> DATA TO PROCESS:
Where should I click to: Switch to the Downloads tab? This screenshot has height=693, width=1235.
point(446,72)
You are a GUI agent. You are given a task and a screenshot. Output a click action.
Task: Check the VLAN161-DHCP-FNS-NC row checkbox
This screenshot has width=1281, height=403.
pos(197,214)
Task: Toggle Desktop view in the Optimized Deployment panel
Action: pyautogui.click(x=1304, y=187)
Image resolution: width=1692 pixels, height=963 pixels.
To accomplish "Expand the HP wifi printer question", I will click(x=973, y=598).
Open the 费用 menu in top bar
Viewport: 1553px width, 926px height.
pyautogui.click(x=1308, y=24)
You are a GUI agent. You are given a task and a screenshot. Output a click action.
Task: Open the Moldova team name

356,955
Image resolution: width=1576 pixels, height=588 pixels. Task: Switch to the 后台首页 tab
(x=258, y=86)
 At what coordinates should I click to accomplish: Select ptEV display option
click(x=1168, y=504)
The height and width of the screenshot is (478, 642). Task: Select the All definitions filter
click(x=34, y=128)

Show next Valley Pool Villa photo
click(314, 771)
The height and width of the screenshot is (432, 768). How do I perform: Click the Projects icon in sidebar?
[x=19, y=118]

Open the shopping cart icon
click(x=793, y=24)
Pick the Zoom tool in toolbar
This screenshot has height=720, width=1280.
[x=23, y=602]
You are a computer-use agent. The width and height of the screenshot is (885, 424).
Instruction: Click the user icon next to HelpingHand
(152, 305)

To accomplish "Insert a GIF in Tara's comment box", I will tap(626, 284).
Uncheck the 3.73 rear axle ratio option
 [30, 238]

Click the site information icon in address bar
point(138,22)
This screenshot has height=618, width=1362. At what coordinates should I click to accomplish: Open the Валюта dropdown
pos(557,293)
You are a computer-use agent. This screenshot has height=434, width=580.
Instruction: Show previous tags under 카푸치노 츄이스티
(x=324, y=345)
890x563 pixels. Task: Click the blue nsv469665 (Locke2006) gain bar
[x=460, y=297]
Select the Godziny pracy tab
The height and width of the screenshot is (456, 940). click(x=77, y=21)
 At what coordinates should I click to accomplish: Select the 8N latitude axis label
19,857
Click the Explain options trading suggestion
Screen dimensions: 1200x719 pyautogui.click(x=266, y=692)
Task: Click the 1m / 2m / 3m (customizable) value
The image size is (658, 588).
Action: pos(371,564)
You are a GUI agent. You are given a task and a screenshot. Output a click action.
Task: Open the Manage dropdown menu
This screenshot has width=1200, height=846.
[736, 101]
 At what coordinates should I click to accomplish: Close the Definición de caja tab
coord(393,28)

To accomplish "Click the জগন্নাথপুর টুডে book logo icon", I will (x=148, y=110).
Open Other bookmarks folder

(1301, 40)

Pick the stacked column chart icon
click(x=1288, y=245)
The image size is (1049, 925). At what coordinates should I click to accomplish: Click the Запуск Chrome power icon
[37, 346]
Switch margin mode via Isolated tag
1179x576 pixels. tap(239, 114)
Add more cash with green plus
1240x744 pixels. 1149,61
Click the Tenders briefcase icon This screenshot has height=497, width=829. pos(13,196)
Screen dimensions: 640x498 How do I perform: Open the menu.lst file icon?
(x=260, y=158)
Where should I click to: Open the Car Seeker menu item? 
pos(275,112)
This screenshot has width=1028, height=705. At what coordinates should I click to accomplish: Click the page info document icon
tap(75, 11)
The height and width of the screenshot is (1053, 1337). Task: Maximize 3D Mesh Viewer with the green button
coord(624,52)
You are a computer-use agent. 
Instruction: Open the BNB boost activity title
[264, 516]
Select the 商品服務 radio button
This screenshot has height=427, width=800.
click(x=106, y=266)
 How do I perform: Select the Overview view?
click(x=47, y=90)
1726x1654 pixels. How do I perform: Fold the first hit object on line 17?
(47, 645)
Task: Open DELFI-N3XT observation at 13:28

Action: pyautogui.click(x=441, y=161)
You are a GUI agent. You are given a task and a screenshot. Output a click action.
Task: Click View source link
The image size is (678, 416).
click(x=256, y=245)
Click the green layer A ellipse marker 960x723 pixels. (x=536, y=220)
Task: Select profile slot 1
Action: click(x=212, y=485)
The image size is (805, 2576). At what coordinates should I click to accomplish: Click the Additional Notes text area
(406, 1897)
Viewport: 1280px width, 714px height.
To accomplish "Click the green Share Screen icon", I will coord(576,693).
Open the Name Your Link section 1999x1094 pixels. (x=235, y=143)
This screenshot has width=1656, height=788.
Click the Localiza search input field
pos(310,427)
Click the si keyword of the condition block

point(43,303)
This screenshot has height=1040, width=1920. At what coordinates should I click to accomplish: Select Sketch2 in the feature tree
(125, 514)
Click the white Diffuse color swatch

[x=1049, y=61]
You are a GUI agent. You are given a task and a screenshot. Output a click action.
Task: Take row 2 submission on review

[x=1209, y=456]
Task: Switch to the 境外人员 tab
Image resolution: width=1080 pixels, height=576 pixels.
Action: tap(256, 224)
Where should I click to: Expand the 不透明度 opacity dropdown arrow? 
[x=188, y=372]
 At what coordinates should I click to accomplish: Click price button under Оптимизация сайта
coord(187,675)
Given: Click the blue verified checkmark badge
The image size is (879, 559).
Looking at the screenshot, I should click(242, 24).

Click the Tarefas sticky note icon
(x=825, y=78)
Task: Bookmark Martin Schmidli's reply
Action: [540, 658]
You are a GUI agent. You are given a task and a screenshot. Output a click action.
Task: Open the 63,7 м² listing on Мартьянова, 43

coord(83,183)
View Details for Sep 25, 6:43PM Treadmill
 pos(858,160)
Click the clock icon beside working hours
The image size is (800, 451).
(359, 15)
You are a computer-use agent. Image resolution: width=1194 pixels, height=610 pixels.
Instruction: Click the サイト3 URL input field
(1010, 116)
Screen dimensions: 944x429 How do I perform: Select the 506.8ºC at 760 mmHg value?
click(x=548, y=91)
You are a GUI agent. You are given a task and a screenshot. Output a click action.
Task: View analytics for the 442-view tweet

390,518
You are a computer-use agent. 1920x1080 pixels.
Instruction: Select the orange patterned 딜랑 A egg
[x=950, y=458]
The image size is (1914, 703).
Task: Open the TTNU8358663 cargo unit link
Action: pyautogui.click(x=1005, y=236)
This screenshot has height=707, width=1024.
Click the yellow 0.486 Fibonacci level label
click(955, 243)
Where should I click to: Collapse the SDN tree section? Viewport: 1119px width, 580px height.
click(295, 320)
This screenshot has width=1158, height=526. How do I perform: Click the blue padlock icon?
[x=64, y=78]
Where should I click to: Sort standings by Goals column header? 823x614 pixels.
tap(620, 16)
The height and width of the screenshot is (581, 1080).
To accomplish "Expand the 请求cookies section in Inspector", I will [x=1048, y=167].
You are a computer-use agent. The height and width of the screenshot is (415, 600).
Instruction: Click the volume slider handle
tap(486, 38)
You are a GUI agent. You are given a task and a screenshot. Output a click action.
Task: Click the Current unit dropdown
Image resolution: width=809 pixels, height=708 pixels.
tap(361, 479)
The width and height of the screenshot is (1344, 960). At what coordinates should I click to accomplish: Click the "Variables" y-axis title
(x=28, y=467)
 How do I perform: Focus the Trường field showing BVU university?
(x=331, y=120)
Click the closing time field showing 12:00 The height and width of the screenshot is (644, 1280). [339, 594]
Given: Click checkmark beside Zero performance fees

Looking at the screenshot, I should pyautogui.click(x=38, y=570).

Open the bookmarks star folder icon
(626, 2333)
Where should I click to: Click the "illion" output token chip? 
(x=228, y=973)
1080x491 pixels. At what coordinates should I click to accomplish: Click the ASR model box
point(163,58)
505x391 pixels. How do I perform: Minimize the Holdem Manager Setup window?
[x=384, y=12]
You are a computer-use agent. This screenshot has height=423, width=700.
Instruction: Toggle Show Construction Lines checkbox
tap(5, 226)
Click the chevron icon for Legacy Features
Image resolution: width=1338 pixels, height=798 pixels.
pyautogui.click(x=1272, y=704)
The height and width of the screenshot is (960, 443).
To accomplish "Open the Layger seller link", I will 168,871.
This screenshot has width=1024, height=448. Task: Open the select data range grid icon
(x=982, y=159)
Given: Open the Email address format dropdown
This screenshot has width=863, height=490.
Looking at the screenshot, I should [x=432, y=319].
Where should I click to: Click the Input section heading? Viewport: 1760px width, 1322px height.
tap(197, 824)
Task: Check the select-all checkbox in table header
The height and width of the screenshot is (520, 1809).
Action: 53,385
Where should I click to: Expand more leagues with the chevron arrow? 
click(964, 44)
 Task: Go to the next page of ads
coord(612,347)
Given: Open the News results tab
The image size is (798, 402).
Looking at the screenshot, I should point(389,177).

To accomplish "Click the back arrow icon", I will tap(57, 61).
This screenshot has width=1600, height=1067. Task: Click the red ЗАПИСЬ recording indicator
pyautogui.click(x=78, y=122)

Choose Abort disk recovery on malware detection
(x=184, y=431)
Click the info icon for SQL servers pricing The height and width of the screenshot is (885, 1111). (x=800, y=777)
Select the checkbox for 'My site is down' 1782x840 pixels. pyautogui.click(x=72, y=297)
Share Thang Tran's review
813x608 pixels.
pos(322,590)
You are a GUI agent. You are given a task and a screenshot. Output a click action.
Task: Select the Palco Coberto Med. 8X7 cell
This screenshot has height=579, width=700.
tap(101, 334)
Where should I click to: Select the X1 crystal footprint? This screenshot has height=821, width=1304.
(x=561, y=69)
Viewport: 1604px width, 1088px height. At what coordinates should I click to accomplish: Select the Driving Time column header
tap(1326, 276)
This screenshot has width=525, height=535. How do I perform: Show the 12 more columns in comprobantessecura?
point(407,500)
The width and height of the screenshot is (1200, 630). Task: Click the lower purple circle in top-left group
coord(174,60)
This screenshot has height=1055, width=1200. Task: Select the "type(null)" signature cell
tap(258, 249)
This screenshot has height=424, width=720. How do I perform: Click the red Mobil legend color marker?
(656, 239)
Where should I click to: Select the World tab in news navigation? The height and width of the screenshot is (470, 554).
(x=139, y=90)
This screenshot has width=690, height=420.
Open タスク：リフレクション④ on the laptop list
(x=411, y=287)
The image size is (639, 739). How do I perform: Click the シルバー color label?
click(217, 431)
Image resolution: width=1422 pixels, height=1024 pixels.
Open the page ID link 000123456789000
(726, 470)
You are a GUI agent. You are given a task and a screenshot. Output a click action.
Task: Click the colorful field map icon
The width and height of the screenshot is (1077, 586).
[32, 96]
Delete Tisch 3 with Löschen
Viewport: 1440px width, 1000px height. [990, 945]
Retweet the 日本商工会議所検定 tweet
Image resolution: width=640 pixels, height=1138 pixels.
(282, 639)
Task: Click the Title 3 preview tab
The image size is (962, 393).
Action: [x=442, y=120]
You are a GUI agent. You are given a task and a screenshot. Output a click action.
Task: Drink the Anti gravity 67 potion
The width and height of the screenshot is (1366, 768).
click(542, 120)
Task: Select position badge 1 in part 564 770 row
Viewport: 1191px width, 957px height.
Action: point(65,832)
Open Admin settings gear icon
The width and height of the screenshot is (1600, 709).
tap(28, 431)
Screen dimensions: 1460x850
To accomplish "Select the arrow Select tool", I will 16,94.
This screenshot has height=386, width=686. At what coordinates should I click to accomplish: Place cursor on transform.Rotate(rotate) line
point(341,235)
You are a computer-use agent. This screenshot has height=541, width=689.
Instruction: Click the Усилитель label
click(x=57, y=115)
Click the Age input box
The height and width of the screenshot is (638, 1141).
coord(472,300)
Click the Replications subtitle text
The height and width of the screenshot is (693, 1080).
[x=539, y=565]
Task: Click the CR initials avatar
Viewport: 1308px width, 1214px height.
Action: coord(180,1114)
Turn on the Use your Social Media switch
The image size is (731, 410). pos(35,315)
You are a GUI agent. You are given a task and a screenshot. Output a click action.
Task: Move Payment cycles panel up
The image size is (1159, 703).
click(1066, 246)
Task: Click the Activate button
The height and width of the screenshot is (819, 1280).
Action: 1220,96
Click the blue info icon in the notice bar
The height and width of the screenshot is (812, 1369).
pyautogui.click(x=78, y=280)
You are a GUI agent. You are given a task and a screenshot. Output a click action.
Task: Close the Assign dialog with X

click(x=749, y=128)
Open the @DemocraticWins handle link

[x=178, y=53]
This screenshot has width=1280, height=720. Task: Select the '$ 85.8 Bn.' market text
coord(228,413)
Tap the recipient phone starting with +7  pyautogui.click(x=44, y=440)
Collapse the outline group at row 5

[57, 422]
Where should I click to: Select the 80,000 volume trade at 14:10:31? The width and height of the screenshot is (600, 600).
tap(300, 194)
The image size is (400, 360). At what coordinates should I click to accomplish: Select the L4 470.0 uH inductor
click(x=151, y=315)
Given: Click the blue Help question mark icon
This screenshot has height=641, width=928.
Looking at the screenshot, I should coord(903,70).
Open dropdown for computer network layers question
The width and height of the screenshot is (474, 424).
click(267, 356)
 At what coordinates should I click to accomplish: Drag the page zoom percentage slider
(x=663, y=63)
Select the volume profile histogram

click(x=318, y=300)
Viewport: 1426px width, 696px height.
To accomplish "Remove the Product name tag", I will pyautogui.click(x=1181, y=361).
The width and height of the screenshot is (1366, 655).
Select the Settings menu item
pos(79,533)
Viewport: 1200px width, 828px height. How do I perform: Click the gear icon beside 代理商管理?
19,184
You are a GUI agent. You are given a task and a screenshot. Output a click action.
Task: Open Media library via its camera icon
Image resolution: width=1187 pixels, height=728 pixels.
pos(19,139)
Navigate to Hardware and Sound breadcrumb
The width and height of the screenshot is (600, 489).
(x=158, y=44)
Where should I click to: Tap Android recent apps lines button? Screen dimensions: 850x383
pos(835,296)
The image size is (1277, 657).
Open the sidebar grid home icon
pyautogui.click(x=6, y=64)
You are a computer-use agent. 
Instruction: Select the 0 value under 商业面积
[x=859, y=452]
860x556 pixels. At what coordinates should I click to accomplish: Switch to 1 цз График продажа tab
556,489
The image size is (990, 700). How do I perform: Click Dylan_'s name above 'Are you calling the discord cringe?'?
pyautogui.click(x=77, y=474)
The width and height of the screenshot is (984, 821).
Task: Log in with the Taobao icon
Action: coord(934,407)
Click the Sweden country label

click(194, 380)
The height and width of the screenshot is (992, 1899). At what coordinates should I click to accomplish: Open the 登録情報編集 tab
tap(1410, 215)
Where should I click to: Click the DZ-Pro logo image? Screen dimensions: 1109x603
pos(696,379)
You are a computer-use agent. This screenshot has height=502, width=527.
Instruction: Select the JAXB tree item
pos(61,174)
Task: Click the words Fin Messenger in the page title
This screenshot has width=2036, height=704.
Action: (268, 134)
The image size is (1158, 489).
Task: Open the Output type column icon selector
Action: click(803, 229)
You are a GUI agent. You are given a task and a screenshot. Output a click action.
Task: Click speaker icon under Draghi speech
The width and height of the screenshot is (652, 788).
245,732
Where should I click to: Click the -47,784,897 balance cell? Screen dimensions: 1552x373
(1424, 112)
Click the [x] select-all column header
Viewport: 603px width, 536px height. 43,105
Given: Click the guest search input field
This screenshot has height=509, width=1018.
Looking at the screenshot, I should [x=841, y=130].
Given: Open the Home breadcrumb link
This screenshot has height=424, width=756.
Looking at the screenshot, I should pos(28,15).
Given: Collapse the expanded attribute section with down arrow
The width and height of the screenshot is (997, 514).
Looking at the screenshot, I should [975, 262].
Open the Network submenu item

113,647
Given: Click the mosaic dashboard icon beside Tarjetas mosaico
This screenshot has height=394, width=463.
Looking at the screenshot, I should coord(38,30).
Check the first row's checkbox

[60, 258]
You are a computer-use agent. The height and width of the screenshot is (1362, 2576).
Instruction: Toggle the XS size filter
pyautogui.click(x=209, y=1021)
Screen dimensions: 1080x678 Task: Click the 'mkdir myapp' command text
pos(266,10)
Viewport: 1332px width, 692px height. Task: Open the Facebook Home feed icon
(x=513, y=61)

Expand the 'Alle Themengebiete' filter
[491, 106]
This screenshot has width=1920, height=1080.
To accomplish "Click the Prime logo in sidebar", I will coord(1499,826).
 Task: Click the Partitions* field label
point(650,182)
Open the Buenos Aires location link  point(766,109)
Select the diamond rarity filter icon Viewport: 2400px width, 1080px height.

> PROBLEM TO WORK ON: Which lines in the listing have the string "badge"? Pick them out and copy them.

> WRITTEN SOLUTION:
Given: Click the blue verified checkmark badge
Task: Select position badge 1 in part 564 770 row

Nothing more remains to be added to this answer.